It will be difficult to tell the extent of the effects of both the Constitutional Court ruling on proposed financing for the vast infrastructure programme and recent street protests. As serious as some events have been over the past few years, Thailand is geared to project resilience more strongly than regrets and redirect focus to any opportunities. Pasan Swasdiburi, senior vice-president of new business and strategic planning at construction and engineering firm Nawarat Patanakarn, said, “With uncertainty remaining over if and when the major government infrastructure projects will take place, we have shifted our focus to the private sector.”

Infrastructure PPPS

Transport Minister Chadchart Sittipun, described by sector players as more of a technocrat than a political bureaucrat, is convinced that the government’s BT2.27trn ($74.23bn) infrastructure plan is the main key to developing a logistics system on par with those of other ASEAN countries when the AEC comes into effect in 2015. He has said the series of project will help to promote Thailand as the ASEAN’s logistics hub with its integrated network of road, rail, air and water transport.

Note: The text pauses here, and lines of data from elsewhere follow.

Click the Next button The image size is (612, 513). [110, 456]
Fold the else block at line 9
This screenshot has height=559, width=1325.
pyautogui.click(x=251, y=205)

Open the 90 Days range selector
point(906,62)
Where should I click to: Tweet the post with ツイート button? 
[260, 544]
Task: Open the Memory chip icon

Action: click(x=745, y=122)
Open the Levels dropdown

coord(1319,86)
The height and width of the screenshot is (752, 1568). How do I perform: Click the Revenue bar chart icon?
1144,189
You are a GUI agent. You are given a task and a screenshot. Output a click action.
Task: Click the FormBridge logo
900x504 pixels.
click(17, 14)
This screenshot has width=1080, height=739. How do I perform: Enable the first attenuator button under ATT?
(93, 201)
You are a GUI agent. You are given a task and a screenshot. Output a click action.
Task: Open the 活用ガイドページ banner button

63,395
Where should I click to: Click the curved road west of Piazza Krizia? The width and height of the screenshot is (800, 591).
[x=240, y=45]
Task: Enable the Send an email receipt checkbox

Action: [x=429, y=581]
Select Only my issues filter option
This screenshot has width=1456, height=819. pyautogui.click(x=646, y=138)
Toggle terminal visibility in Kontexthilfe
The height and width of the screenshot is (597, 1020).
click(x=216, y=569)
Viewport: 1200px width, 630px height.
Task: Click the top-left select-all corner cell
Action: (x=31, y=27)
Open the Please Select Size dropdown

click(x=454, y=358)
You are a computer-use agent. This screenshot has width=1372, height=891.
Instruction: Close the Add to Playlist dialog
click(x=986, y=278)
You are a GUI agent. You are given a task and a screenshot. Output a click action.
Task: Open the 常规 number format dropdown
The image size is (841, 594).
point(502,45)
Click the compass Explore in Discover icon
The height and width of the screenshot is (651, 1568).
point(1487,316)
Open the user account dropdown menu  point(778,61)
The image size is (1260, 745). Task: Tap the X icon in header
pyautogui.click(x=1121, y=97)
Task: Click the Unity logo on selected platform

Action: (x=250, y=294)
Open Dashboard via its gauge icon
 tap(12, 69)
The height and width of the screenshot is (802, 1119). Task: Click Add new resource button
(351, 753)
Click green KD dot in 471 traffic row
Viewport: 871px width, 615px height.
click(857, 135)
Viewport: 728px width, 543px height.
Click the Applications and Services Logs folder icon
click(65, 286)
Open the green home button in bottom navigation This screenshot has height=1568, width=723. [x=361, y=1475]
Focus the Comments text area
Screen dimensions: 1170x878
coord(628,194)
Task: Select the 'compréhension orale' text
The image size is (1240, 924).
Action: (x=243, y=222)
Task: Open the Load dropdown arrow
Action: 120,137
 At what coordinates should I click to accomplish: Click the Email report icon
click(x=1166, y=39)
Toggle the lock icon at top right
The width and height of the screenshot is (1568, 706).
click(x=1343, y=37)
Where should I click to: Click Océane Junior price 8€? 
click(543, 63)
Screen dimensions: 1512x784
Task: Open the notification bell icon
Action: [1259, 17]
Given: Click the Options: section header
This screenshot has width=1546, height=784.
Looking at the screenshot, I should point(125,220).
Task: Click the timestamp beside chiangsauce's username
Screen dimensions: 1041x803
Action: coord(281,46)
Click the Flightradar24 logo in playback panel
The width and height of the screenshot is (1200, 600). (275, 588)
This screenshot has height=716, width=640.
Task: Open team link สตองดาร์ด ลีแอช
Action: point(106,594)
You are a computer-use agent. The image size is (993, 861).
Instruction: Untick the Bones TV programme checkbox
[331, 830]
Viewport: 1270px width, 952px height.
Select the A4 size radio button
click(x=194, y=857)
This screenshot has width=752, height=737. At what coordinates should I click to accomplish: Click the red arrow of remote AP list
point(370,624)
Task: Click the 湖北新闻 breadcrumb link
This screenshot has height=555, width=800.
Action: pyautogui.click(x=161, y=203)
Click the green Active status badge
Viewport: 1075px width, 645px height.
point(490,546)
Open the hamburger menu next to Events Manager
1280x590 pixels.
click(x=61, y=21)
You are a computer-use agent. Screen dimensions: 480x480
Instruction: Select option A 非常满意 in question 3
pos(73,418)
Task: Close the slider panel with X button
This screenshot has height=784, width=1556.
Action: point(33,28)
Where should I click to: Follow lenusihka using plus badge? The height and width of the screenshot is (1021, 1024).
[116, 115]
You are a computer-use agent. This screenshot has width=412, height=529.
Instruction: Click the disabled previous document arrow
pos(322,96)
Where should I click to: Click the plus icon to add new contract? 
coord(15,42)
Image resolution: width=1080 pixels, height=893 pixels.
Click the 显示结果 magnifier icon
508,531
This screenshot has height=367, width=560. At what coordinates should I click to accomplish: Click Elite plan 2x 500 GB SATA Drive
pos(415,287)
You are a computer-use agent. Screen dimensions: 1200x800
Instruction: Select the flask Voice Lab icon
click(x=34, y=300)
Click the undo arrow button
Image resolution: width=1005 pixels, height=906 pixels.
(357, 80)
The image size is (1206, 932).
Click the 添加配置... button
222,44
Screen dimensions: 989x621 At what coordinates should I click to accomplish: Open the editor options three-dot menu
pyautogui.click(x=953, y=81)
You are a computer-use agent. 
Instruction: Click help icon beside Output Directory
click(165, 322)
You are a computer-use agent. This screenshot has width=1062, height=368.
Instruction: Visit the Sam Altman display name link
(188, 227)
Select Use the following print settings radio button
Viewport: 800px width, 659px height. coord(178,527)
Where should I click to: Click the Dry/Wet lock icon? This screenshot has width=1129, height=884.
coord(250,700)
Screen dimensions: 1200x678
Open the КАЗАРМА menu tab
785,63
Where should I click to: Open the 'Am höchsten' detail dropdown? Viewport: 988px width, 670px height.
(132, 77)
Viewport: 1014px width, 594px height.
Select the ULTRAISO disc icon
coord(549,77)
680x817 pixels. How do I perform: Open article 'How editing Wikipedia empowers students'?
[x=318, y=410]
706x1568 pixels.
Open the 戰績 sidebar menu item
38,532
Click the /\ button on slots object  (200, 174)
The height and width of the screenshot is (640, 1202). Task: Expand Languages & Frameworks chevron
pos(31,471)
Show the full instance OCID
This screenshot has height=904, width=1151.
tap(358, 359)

To help get the vast enterprise moving, Thailand has passed a public-private partnership (PPP) law to foster infrastructure investment. It was designed to encourage private investment in infrastructure projects by making the rules simpler and more transparent. The new law’s provisions are claimed to accelerate the PPP process, allowing companies to break ground on new projects in 10-12 months from the start of negotiations, as opposed to the 20-30 months it takes now, according to Areepong Bhoocha-oom, the Ministry of Finance’s permanent finance secretary.

PPPs are not new to Thailand. They have been used successfully with both domestic and foreign partners to produce profitable projects such as the Electricity Generating Authority of Thailand, the BTS Skytrain in Bangkok and the Don Mueang Tollway. Under the new law, the Cabinet would no longer be directly in charge of PPPs, ceding that task to a new committee specifically established to regulate and supervise PPP procedures. Despite setting up a committee, the Cabinet will remain the highest authority involved.

Thai corporate lawyer Passanan Suwannoi was quoted in the local press as saying the legislation took aim at stopping “corruption, because in the past, granting approvals or concessions for private sector entities to participate in government projects was subject to the consideration of only one government agency”. And that made them too vulnerable to corruption.

The law also provides an alternative to the special extra-budget financing proposed (and struck out by the Constitutional Court). Yet, although there are supportive voices within the business community for the use of PPPs to help finance massive infrastructure projects and thus ease concerns about public debt, there is no indication of exactly how it would work.


With infrastructure plans on hold, at least temporarily, and labour shortages prompting increased use of prefabricated parts, the signs are that growth in the cement industry will be minimal. Siam Cement is planning to boost cement production and sales in Southeast Asia to offset the domestic slowdown. Siam Cement, Thailand’s biggest industrial conglomerate, has been building cement factories in Cambodia and Indonesia, which will be operational by 2015, as well as in Myanmar, which will open in the year after.

The company predicts domestic growth of 2-3% in 2014, compared with 7% in the previous year. In ASEAN, however, the projection is for growth of 7-8%. Kan Trakulhoon, the CEO and president of Siam Cement, said the company was aiming to increase sales in ASEAN from 20% of its production to 30% by 2018. The region’s second-largest cement maker has domestic annual capacity of 23m tonnes, of which 5m tonnes is exported. The company wants to increase sales in 2014 by 7% to BT435bn ($14.22bn). Siam Cement, 30% of which is owned by the Thai royal family’s investment arm, the Crown Property Bureau, has invested BT92bn ($3bn) since 2001, mostly on acquisitions.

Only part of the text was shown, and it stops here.